Problem description — Reproduce the whole listing, keeping each word unchanged.

Data for analysis —
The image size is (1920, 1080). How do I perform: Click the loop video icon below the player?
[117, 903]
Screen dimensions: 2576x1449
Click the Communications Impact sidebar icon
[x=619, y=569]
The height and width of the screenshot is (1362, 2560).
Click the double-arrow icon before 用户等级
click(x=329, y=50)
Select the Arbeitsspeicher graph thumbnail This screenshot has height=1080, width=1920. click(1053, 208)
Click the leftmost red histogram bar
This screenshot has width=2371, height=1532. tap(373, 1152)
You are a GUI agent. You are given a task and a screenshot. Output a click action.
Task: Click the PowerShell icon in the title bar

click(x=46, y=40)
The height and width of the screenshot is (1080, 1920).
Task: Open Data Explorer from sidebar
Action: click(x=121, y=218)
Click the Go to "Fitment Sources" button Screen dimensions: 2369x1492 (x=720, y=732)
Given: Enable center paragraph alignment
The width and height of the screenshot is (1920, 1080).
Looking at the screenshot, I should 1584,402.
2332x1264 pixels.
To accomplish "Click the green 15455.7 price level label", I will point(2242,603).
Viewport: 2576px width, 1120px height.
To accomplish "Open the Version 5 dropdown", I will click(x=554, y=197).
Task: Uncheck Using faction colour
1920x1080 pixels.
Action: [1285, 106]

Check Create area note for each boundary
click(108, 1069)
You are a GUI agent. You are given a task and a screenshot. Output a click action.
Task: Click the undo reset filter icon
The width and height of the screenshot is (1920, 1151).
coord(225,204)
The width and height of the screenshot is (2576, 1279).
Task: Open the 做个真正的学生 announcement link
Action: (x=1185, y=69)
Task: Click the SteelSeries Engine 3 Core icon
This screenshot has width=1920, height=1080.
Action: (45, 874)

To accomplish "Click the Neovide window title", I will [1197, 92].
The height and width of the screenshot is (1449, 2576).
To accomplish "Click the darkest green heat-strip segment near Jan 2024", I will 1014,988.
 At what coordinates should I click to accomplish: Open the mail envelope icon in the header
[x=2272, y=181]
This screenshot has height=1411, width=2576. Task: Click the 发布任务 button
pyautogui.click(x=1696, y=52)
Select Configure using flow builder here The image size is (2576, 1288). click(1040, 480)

Your solution —
The image size is (1920, 1080). How do I perform: Click the loop video icon below the player?
[117, 903]
Screen dimensions: 2576x1449
Click the Communications Impact sidebar icon
[x=619, y=569]
The height and width of the screenshot is (1362, 2560).
Click the double-arrow icon before 用户等级
click(x=329, y=50)
Select the Arbeitsspeicher graph thumbnail This screenshot has height=1080, width=1920. click(1053, 208)
Click the leftmost red histogram bar
This screenshot has width=2371, height=1532. tap(373, 1152)
You are a GUI agent. You are given a task and a screenshot. Output a click action.
Task: Click the PowerShell icon in the title bar

click(x=46, y=40)
The height and width of the screenshot is (1080, 1920).
Task: Open Data Explorer from sidebar
Action: click(x=121, y=218)
Click the Go to "Fitment Sources" button Screen dimensions: 2369x1492 (x=720, y=732)
Given: Enable center paragraph alignment
The width and height of the screenshot is (1920, 1080).
Looking at the screenshot, I should 1584,402.
2332x1264 pixels.
To accomplish "Click the green 15455.7 price level label", I will point(2242,603).
Viewport: 2576px width, 1120px height.
To accomplish "Open the Version 5 dropdown", I will click(x=554, y=197).
Task: Uncheck Using faction colour
1920x1080 pixels.
Action: [1285, 106]

Check Create area note for each boundary
click(108, 1069)
You are a GUI agent. You are given a task and a screenshot. Output a click action.
Task: Click the undo reset filter icon
The width and height of the screenshot is (1920, 1151).
coord(225,204)
The width and height of the screenshot is (2576, 1279).
Task: Open the 做个真正的学生 announcement link
Action: (x=1185, y=69)
Task: Click the SteelSeries Engine 3 Core icon
This screenshot has width=1920, height=1080.
Action: (45, 874)

To accomplish "Click the Neovide window title", I will [1197, 92].
The height and width of the screenshot is (1449, 2576).
To accomplish "Click the darkest green heat-strip segment near Jan 2024", I will 1014,988.
 At what coordinates should I click to accomplish: Open the mail envelope icon in the header
[x=2272, y=181]
This screenshot has height=1411, width=2576. Task: Click the 发布任务 button
pyautogui.click(x=1696, y=52)
Select Configure using flow builder here The image size is (2576, 1288). click(1040, 480)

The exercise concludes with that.